#### Input data ####

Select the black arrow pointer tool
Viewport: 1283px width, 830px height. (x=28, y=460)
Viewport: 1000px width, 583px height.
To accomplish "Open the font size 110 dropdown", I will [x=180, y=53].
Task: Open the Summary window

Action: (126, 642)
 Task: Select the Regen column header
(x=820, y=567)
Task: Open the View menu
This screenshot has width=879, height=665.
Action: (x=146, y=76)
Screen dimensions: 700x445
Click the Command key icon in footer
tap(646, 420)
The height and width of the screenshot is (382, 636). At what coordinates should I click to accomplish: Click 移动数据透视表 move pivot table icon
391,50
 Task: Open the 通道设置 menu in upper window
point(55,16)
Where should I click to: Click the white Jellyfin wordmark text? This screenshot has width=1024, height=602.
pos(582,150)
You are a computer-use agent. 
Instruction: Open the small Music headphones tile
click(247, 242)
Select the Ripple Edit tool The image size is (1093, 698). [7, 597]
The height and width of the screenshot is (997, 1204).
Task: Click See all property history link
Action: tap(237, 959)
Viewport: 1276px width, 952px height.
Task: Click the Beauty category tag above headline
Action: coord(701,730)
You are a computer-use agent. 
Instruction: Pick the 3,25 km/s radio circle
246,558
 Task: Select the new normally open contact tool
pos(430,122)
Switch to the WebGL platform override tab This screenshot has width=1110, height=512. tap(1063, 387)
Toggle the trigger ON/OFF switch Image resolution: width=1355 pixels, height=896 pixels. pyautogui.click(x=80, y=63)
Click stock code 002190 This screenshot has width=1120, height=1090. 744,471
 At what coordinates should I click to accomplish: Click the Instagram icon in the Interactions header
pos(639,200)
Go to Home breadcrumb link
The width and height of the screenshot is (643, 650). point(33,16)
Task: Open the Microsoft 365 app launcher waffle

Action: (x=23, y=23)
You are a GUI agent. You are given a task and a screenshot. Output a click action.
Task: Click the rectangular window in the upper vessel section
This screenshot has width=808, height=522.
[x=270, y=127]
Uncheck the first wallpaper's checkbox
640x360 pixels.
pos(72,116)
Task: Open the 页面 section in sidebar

####

What you will do: Pull each line containing the word "section" out of the data above.

Finished exercise:
Task: Click the rectangular window in the upper vessel section
Task: Open the 页面 section in sidebar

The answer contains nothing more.